Any sudden crisis that is pumped out into the media and rammed down the throats of kids in school is dangerous and cult like.
I know of teenagers that are fearful of their future that they will die before their time as the world is about to end, this is just control by fear modern day religious clap trap !
I am a forestry owner in a partnership, planted 1995 and we have sold 50% of our carbon credits 20,000 units at an average of $23.50/unit. Can anyone tell me how that has helped in any way other the swelling our pockets with cash we had no idea we would get when the forest was planted ??
Here is a very sensible video of common sense in a gigantic way - https://www.youtube.com/watch?v=N-yALPEpV4w&feature=share&fbclid=IwAR0O…
Mogador
A key question is 'whose target of preference'?
That may well be the case for urban New Zealand, particularly those who do not understand how pastoral agriculture underpins the export economy and hence their own lifestyles.
I have no problem with methane being part of the climate change debate - it is indeed a greenhouse gas.
But I do have problems when the debate is based on carrots being called banana equivalents.
As soon as short-lived and long-lived gases are bundled together then the debate gets horribly confounded.
And that is where the debate has been for the last few years.
Keith W
Positivelywallstreet
The issue of phosphate (and hence the historic issue of Nauru and the current controversy with Morocco) is indeed relevant to issues of agricultural sustainability. Some day I may join that debate. The alternative of rock phosphate will be part of that debate.
In the meantime, I would love to know what the new foundations of the export economy might be?
Are you proposing that the grazing lands of the world should all be transformed to forest?
And if 'agriculture' has been an 'obsession', then perhaps there is a reason for that, linked to the basics of survival.
KeithW
I’m supporting NZ pastures that require high levels of fertiliser being returned to less demanding uses, including forestry.
Of course it is already happening, 400,000 hectares from memory.
In the last 30 years the contribution of agriculture to nz fortunes, as a function of GDP, has halved and it will continue to decline to without any great difficulties.
positivelywallstreet
It is important to recognise that the GDP of agriculture only includes the on-farm value-add. The value of all purchased inputs is deducted from the farm gate values, and there is no allowance of value-add post farm gate, including processing. It is a concept of agriculture that precedes the concept (way back in 1957) of agribusiness, or, as alternatively stated, a food system.
As such, it is greatly flawed but widespread notion that the 'contribution of agriculture to NZ fortunes' can be measured through so-called agriculture's contribution to GDP.
It is also relevant that cropping activities require a lot more fertiliser than does pastoralism as a consequence of many more nutrients being removed in the products thereof.

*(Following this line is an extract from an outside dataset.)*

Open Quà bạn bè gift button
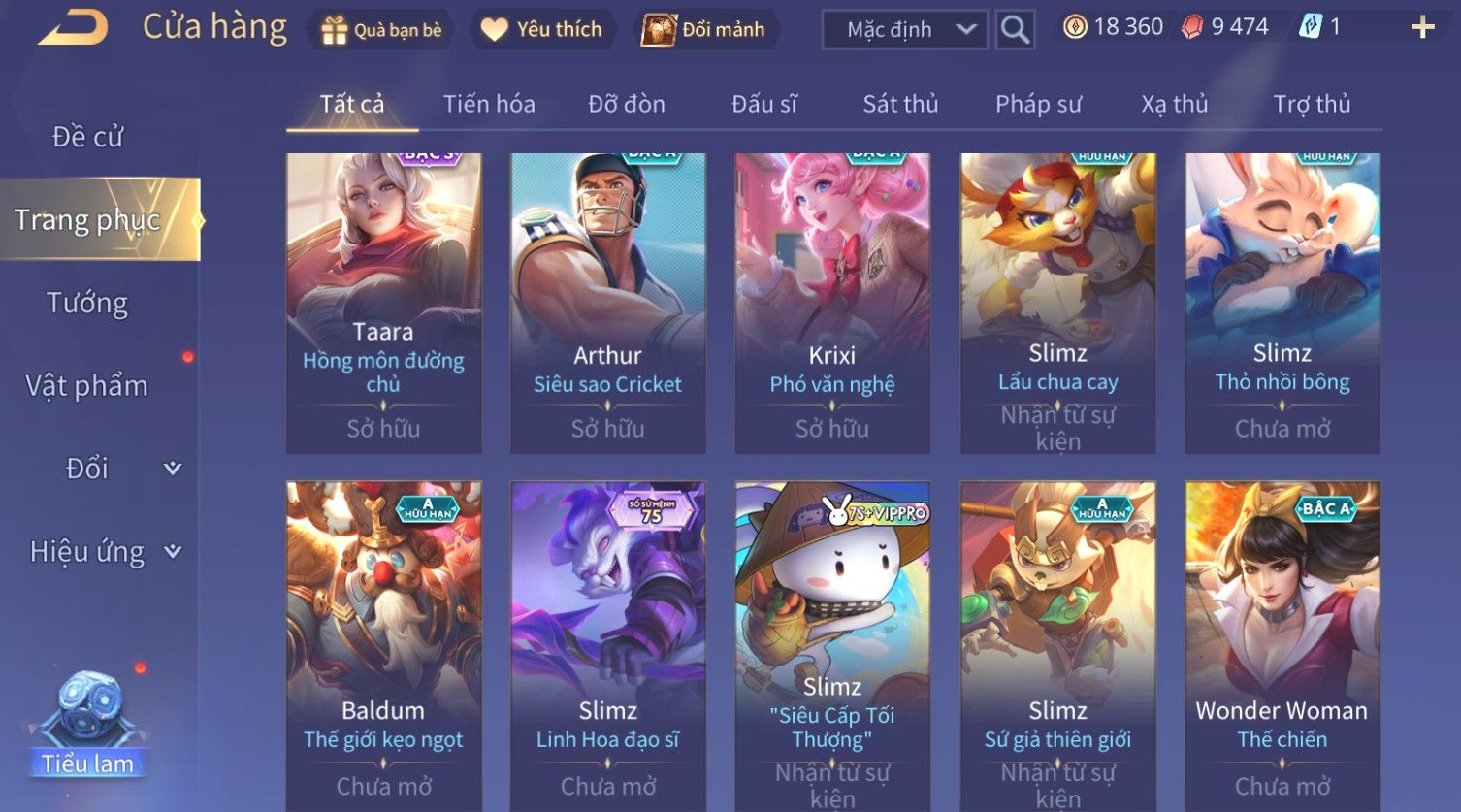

As for forestry, it is important to separate out conservation forestry on steep country from production forestry, including carbon farming, on more productive country.
KeithW
I'm not saying that GWP500 is not valid in the longer term, it is. But we are living in the short-term as some defunct economist once pointed out. So the preference is a temporal one based on what is possible soonish. The longer-term need to reduce CO2 (eg. for ocean acidification) does not go away but that is even harder. Physics doesn't care about our human concerns re fairness or lifestyle.
Mogador and Kate
It is important that we do not conflate short term action with short term thinking.
Rather, for those that are environmentally focused, the key question is what should be done now to reduce the long term risks.
If that is indeed the right question, then it is the long term GWP values that are important.
And that leads inevitably to placing the key focus on carbon dioxide (and nitrous oxide, although to a much lesser extent).
It also means still including methane within the debate, and also including the sub component thereof that comes from ruminants. But this needs to be done within the correct perspective as to their contribution to the long term implications for global warming.
KeithW
I disagree with this:
Rather, for those that are environmentally focused, the key question is what should be done now to reduce the long term risks.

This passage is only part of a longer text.